- _PROBLEM TO SOLVE_
Wherever the word "computer" occurs in the listing, copy the whole line.
[Opening INPUT RECORDS section]
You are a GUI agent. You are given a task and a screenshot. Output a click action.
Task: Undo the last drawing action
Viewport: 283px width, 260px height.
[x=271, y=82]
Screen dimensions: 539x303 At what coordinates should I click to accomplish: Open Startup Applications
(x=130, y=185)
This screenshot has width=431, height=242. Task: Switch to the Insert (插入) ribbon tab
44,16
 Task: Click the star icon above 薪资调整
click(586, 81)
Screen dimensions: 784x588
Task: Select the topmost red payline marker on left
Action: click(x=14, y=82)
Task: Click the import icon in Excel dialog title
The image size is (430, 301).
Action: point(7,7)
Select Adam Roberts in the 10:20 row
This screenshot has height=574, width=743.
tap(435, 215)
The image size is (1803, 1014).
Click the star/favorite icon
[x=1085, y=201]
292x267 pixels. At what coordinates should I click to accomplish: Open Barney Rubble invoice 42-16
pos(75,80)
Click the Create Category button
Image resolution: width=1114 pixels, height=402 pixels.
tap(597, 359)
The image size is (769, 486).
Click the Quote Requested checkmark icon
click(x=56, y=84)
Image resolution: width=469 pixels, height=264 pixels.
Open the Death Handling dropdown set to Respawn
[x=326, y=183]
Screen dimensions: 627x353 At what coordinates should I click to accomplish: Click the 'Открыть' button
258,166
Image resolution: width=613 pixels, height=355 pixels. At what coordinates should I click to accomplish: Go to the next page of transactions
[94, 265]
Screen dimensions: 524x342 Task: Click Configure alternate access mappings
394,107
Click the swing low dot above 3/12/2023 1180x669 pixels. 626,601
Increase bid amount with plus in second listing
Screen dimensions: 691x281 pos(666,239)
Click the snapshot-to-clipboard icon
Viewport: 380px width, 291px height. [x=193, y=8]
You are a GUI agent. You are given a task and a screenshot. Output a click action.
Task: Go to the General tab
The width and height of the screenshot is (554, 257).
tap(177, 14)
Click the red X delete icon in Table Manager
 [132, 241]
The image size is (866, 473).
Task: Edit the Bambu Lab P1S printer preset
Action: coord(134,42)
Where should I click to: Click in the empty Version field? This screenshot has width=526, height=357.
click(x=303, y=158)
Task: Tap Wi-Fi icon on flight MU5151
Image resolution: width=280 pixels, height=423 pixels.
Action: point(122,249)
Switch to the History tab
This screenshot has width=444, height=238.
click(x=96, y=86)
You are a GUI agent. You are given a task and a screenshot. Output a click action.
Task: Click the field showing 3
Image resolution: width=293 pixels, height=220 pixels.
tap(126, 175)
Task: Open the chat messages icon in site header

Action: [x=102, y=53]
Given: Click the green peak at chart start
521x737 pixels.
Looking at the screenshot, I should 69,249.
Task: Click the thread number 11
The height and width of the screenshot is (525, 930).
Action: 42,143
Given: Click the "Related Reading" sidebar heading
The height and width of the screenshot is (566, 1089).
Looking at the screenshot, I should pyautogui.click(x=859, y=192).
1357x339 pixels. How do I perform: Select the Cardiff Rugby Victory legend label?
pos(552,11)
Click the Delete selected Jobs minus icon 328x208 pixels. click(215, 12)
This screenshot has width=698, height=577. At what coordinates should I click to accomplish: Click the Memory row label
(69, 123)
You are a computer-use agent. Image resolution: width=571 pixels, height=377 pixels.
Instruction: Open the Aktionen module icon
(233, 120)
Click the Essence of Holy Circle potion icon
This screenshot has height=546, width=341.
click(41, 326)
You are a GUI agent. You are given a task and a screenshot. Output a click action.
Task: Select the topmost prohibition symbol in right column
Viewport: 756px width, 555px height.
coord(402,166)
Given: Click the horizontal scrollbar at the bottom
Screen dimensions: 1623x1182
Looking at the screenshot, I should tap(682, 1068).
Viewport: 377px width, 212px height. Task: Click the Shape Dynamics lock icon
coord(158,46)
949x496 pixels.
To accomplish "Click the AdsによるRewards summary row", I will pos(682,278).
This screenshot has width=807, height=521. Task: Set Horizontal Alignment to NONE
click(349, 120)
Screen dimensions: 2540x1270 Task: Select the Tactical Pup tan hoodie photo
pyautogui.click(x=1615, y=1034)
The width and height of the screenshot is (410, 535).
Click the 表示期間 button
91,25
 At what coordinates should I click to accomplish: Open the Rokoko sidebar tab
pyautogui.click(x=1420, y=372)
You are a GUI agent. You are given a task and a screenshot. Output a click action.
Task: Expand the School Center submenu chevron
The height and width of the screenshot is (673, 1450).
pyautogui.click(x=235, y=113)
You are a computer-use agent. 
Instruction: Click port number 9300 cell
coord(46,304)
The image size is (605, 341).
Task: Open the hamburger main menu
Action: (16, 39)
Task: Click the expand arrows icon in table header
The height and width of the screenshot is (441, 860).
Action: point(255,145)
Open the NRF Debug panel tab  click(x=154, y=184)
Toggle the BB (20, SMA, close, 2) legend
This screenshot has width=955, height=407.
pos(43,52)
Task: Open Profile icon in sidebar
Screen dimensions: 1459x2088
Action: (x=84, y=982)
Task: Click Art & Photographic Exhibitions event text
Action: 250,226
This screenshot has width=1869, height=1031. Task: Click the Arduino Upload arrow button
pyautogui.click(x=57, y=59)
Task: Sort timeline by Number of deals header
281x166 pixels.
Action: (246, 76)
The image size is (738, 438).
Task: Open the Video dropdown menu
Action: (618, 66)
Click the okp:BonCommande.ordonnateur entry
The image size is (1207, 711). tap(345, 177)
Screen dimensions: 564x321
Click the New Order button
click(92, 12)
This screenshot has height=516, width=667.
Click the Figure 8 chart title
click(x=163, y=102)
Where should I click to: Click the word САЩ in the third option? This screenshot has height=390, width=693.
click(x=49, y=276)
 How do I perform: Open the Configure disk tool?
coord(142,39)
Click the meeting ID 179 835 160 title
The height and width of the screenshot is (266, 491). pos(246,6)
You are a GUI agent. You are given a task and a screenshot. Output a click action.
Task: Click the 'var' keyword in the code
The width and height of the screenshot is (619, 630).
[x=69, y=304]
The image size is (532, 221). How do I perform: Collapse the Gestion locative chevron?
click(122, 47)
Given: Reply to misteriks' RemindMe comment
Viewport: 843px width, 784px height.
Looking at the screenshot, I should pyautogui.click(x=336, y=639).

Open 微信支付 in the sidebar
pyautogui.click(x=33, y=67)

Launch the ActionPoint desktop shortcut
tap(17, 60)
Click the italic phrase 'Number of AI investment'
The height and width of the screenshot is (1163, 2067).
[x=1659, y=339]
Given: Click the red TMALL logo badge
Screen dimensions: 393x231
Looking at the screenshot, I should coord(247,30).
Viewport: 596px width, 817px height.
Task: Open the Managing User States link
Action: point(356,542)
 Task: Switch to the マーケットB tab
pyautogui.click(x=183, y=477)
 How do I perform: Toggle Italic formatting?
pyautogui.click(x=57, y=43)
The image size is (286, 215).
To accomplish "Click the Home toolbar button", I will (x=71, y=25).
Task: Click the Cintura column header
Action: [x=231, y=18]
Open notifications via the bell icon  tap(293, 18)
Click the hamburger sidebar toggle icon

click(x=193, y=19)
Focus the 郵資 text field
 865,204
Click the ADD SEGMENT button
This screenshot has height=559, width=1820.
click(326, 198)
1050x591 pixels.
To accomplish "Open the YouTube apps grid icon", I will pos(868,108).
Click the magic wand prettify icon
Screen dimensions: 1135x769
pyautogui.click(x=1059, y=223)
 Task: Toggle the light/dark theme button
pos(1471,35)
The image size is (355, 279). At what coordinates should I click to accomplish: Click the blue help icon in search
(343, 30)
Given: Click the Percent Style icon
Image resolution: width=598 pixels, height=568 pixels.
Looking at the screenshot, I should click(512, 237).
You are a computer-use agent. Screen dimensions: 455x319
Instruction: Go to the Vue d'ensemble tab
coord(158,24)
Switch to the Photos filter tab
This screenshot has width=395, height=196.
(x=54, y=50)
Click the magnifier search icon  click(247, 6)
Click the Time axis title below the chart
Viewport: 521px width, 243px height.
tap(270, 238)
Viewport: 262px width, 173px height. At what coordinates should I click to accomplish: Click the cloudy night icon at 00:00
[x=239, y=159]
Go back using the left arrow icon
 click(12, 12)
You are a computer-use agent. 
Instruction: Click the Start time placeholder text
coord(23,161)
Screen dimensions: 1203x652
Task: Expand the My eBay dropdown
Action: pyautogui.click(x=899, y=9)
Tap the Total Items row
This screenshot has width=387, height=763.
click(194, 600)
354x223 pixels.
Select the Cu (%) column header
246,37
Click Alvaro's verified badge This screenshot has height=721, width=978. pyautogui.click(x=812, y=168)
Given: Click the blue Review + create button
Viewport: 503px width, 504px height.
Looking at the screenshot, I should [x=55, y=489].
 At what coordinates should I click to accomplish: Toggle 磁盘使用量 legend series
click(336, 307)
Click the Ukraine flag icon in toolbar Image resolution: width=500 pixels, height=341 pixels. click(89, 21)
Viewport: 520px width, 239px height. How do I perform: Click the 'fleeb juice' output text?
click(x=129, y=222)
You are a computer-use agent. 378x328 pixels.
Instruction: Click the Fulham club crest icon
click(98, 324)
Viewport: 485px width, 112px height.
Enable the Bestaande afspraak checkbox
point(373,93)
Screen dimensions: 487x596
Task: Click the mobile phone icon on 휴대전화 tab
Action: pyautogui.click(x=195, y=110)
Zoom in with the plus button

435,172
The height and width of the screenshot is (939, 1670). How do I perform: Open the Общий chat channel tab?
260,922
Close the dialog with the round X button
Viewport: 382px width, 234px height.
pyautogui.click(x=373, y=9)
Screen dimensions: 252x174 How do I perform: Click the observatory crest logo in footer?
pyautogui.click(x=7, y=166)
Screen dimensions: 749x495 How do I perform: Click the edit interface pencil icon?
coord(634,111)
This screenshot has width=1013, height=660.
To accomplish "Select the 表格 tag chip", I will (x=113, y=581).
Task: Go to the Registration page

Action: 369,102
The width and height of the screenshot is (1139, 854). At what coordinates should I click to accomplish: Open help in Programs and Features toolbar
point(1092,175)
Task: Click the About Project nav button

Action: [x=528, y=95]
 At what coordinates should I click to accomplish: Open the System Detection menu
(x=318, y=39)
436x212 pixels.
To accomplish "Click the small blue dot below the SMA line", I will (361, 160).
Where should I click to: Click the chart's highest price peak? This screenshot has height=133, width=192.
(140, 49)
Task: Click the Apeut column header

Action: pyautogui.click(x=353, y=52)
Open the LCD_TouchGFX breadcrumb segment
[Closing INPUT RECORDS section]
- _RESULT OF THE EXERCISE_
You are a computer-use agent. Image resolution: width=571 pixels, height=377 pixels.
You are a computer-use agent. 
You are a computer-use agent. Screen dimensions: 455x319
You are a computer-use agent. 
You are a computer-use agent. 378x328 pixels.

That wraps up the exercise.